-- Given data --
★ ★ ★ ★ ★ ★ ★
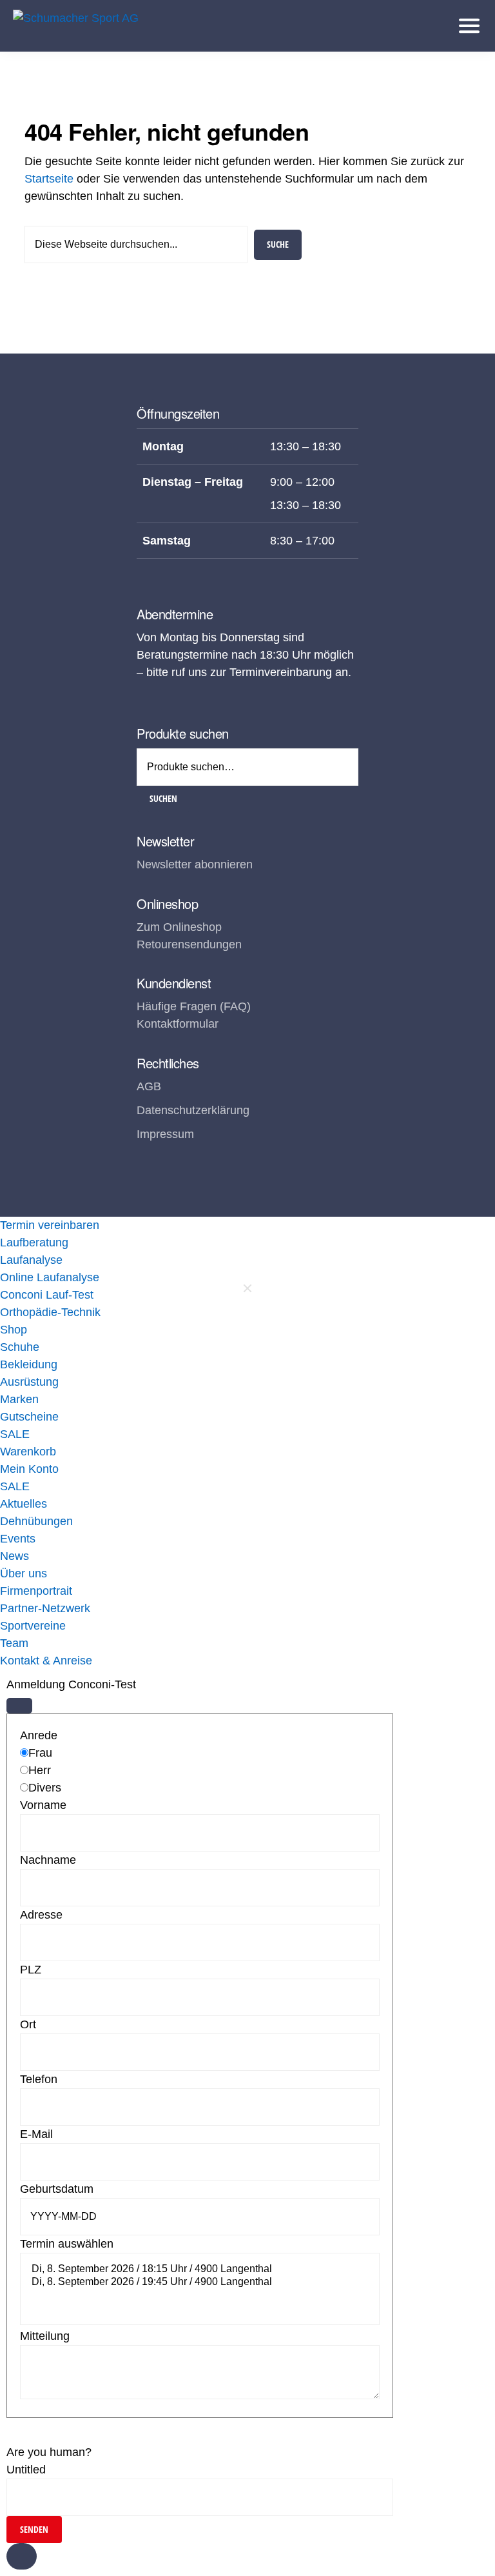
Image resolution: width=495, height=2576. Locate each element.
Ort (28, 2024)
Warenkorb (28, 1451)
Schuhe (19, 1347)
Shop (13, 1329)
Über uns (23, 1573)
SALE (15, 1434)
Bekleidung (28, 1364)
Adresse (41, 1914)
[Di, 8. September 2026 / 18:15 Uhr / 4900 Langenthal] (199, 2269)
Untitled (26, 2469)
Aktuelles (23, 1503)
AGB (149, 1086)
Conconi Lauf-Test (46, 1294)
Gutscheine (29, 1416)
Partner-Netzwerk (45, 1608)
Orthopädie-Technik (50, 1312)
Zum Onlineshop (179, 927)
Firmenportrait (36, 1590)
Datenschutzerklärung (193, 1110)
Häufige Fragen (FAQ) (194, 1006)
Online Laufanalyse (49, 1277)
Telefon (38, 2079)
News (14, 1556)
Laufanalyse (31, 1259)
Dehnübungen (36, 1521)
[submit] (19, 1705)
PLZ (30, 1969)
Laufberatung (34, 1242)
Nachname (48, 1859)
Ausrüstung (29, 1381)
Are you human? (49, 2452)
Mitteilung (45, 2336)
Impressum (165, 1134)
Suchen (163, 798)
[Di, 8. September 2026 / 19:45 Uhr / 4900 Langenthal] (199, 2282)
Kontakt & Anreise (46, 1660)
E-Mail (36, 2134)
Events (17, 1538)
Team (14, 1643)
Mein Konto (29, 1469)
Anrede (38, 1735)
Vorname (43, 1805)
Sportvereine (33, 1625)
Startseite (48, 178)
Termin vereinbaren (49, 1225)
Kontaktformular (177, 1023)
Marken (19, 1399)
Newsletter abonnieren (195, 864)
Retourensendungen (189, 944)
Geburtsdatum (56, 2188)
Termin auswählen (66, 2243)
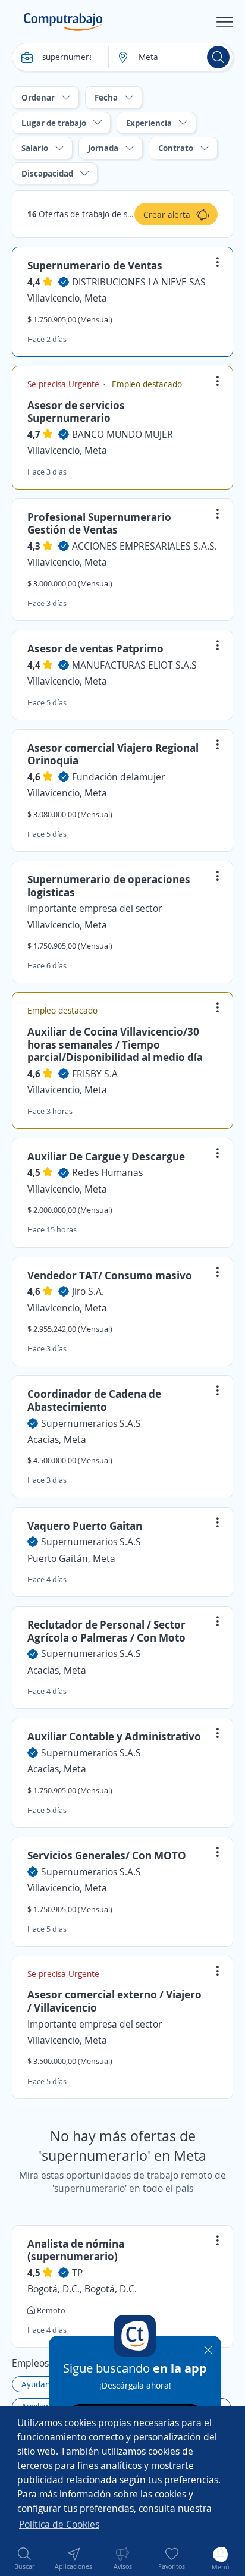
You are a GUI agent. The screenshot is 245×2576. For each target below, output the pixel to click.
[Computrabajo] (63, 22)
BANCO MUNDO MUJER (122, 434)
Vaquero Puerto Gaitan (84, 1525)
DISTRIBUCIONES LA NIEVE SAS (139, 281)
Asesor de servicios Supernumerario (76, 411)
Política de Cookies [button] (59, 2524)
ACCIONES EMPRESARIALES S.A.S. (144, 546)
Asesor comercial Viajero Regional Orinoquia (113, 754)
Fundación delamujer (118, 776)
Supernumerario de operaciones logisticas (108, 885)
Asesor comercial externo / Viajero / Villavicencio (114, 2001)
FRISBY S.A (95, 1073)
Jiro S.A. (88, 1291)
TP (77, 2272)
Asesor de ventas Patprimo (95, 648)
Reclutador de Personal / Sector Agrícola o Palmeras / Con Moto (106, 1631)
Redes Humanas (107, 1172)
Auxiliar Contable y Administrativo (114, 1736)
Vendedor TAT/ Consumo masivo (109, 1275)
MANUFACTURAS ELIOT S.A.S (134, 665)
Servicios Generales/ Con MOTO (106, 1855)
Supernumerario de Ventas (94, 265)
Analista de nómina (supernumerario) (75, 2250)
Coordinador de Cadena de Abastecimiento (94, 1400)
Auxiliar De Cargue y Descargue (106, 1156)
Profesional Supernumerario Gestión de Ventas (99, 523)
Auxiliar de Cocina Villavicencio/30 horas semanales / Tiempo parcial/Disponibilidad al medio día (115, 1044)
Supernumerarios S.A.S (91, 1423)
★ ★ ★ ★ ★ ★ ★
-- What the task asks --
Transcribe the whole listing, character for character, but not its images.

-- Solution below --
Image resolution: width=495, height=2576. Locate each element.
Ort (28, 2024)
Warenkorb (28, 1451)
Schuhe (19, 1347)
Shop (13, 1329)
Über uns (23, 1573)
SALE (15, 1434)
Bekleidung (28, 1364)
Adresse (41, 1914)
[Di, 8. September 2026 / 18:15 Uhr / 4900 Langenthal] (199, 2269)
Untitled (26, 2469)
Aktuelles (23, 1503)
AGB (149, 1086)
Conconi Lauf-Test (46, 1294)
Gutscheine (29, 1416)
Partner-Netzwerk (45, 1608)
Orthopädie-Technik (50, 1312)
Zum Onlineshop (179, 927)
Firmenportrait (36, 1590)
Datenschutzerklärung (193, 1110)
Häufige Fragen (FAQ) (194, 1006)
Online Laufanalyse (49, 1277)
Telefon (38, 2079)
News (14, 1556)
Laufanalyse (31, 1259)
Dehnübungen (36, 1521)
[submit] (19, 1705)
PLZ (30, 1969)
Laufberatung (34, 1242)
Nachname (48, 1859)
Ausrüstung (29, 1381)
Are you human? (49, 2452)
Mitteilung (45, 2336)
Impressum (165, 1134)
Suchen (163, 798)
[Di, 8. September 2026 / 19:45 Uhr / 4900 Langenthal] (199, 2282)
Kontakt & Anreise (46, 1660)
E-Mail (36, 2134)
Events (17, 1538)
Team (14, 1643)
Mein Konto (29, 1469)
Anrede (38, 1735)
Vorname (43, 1805)
Sportvereine (33, 1625)
Startseite (48, 178)
Termin vereinbaren (49, 1225)
Kontaktformular (177, 1023)
Marken (19, 1399)
Newsletter abonnieren (195, 864)
Retourensendungen (189, 944)
Geburtsdatum (56, 2188)
Termin auswählen (66, 2243)
You are a GUI agent. The screenshot is 245×2576. For each target below, output the pixel to click.
[Computrabajo] (63, 22)
BANCO MUNDO MUJER (122, 434)
Vaquero Puerto Gaitan (84, 1525)
DISTRIBUCIONES LA NIEVE SAS (139, 281)
Asesor de servicios Supernumerario (76, 411)
Política de Cookies [button] (59, 2524)
ACCIONES EMPRESARIALES S.A.S. (144, 546)
Asesor comercial Viajero Regional Orinoquia (113, 754)
Fundación delamujer (118, 776)
Supernumerario de operaciones logisticas (108, 885)
Asesor comercial externo / Viajero / Villavicencio (114, 2001)
FRISBY S.A (95, 1073)
Jiro S.A. (88, 1291)
TP (77, 2272)
Asesor de ventas Patprimo (95, 648)
Reclutador de Personal / Sector Agrícola o Palmeras / Con Moto (106, 1631)
Redes Humanas (107, 1172)
Auxiliar Contable y Administrativo (114, 1736)
Vendedor TAT/ Consumo masivo (109, 1275)
MANUFACTURAS ELIOT S.A.S (134, 665)
Servicios Generales/ Con MOTO (106, 1855)
Supernumerario de Ventas (94, 265)
Analista de nómina (supernumerario) (75, 2250)
Coordinador de Cadena de Abastecimiento (94, 1400)
Auxiliar De Cargue y Descargue (106, 1156)
Profesional Supernumerario Gestión de Ventas (99, 523)
Auxiliar de Cocina Villavicencio/30 horas semanales / Tiempo parcial/Disponibilidad al medio día (115, 1044)
Supernumerarios S.A.S (91, 1423)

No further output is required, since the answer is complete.